In this study, we used the TargetScan, miRDB, and miRWalk databases to predict the target genes of miR-548ao-5p and miR-4804-3p. Target gene identification was performed using the Gene Expression Profiling Interactive Analysis (GEPIA) database, The University of ALabama at Birmingham CANcer data analysis Portal (UALCAN) database, Kyoto Encyclopedia of Genes and Genomes (KEGG) pathway analysis, and Gene Ontology (GO) enrichment analysis. Our findings indicate that miR-548ao-5p may regulate cyclinB1 expression by targeting Heterogeneous Nuclear Ribonucleoprotein F (HNRNPF), thus inhibiting cell cycle progression and acting as a negative regulator in breast cancer (data not shown). In addition, the candidate target gene functions of miR-4804-3p were primarily shown to regulate DNA-binding transcription factors and ATF4-activated genes in response to endoplasmic reticulum stress (data not shown). Although this study’s robustness is enhanced by a multi-stage approach, it has several limitations. First, subjects were exclusively drawn from the First Affiliated Hospital of Guangxi Medical University and the Cancer Hospital of Guangxi Medical University, introducing regional constraints. Second, there is a lack of independent external validation and long-term survival data. In the future, we will conduct multi-center studies with hospitals from other regions to establish independent external validation, demonstrating the robustness of our diagnostic model across diverse populations. Additionally, we will incorporate more clinical variables for analysis and investigate the mechanisms of miRNAs to explore the potential of miR-548ao-5p and miR-4804-3p as biomarkers of BCa. In recent years, the investigation of miRNA combination diagnosis has transitioned from reliance on a single biomarker to an integrative approach that encompasses multiple omics disciplines, including radiology [49]. This field is advancing from laboratory settings into clinical applications. However, several challenges remain: first, there is an urgent need for large-scale clinical trial validation; second, standardizing data from various research platforms and sample sources is still unresolved. With advancements in artificial intelligence, nanotechnology, and body fluid biopsy techniques, miRNAs are expected to play a crucial role in early disease screening and personalized medicine in the future.

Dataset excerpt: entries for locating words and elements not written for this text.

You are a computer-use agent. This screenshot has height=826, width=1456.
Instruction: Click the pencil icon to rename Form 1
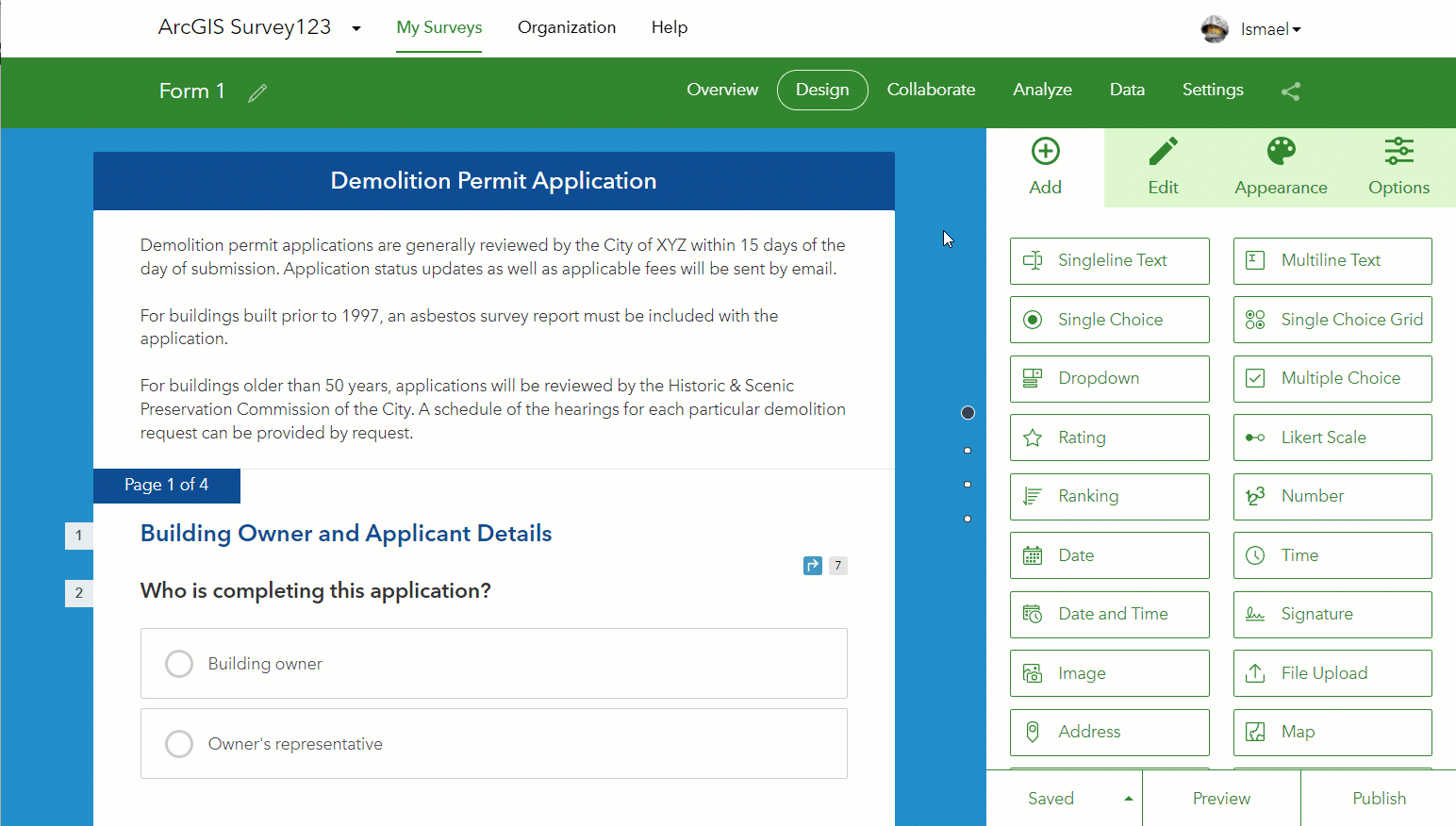(x=256, y=92)
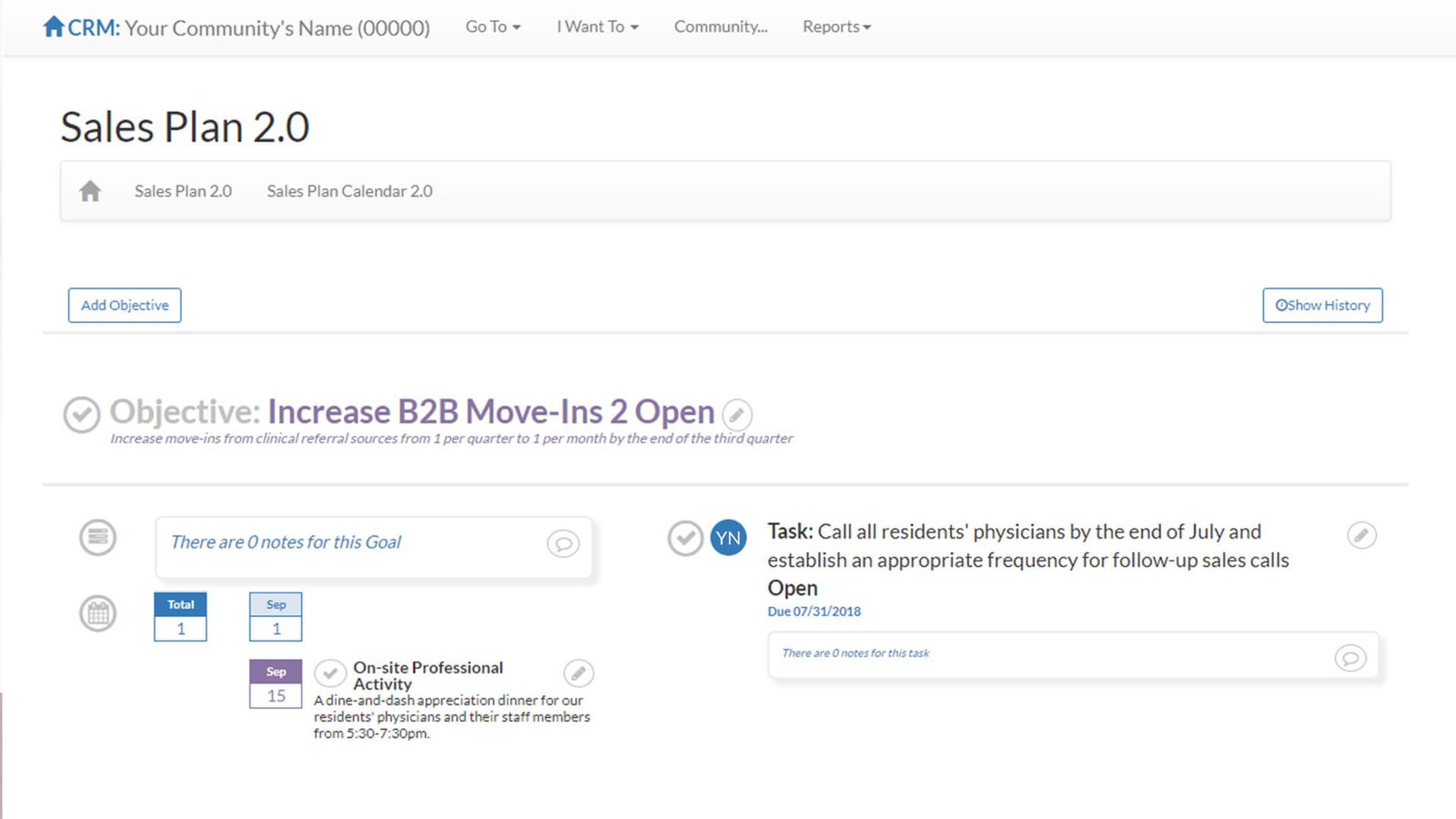Edit the On-site Professional Activity pencil
1456x819 pixels.
tap(578, 673)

In summary, this study evaluated the diagnostic value of miR-1911-3p, miR-4694-5p, miR-548ao-5p, and miR-4804-3p in serum for BCa. A combined diagnostic model (including miR-548ao-5p, miR-4804-3p, CA125 and CA153) with high sensitivity, specificity, accuracy, and stability was successfully developed. This model overcomes the limitations of the low specificity of miRNAs and the low sensitivity of serum markers. The combined model shows very promising diagnostic performance and improved sensitivity for the early detection of BCa. Additionally, quantitative changes in miR-548ao-5p and miR-4804-3p may be associated with the progression and prognosis of BCa.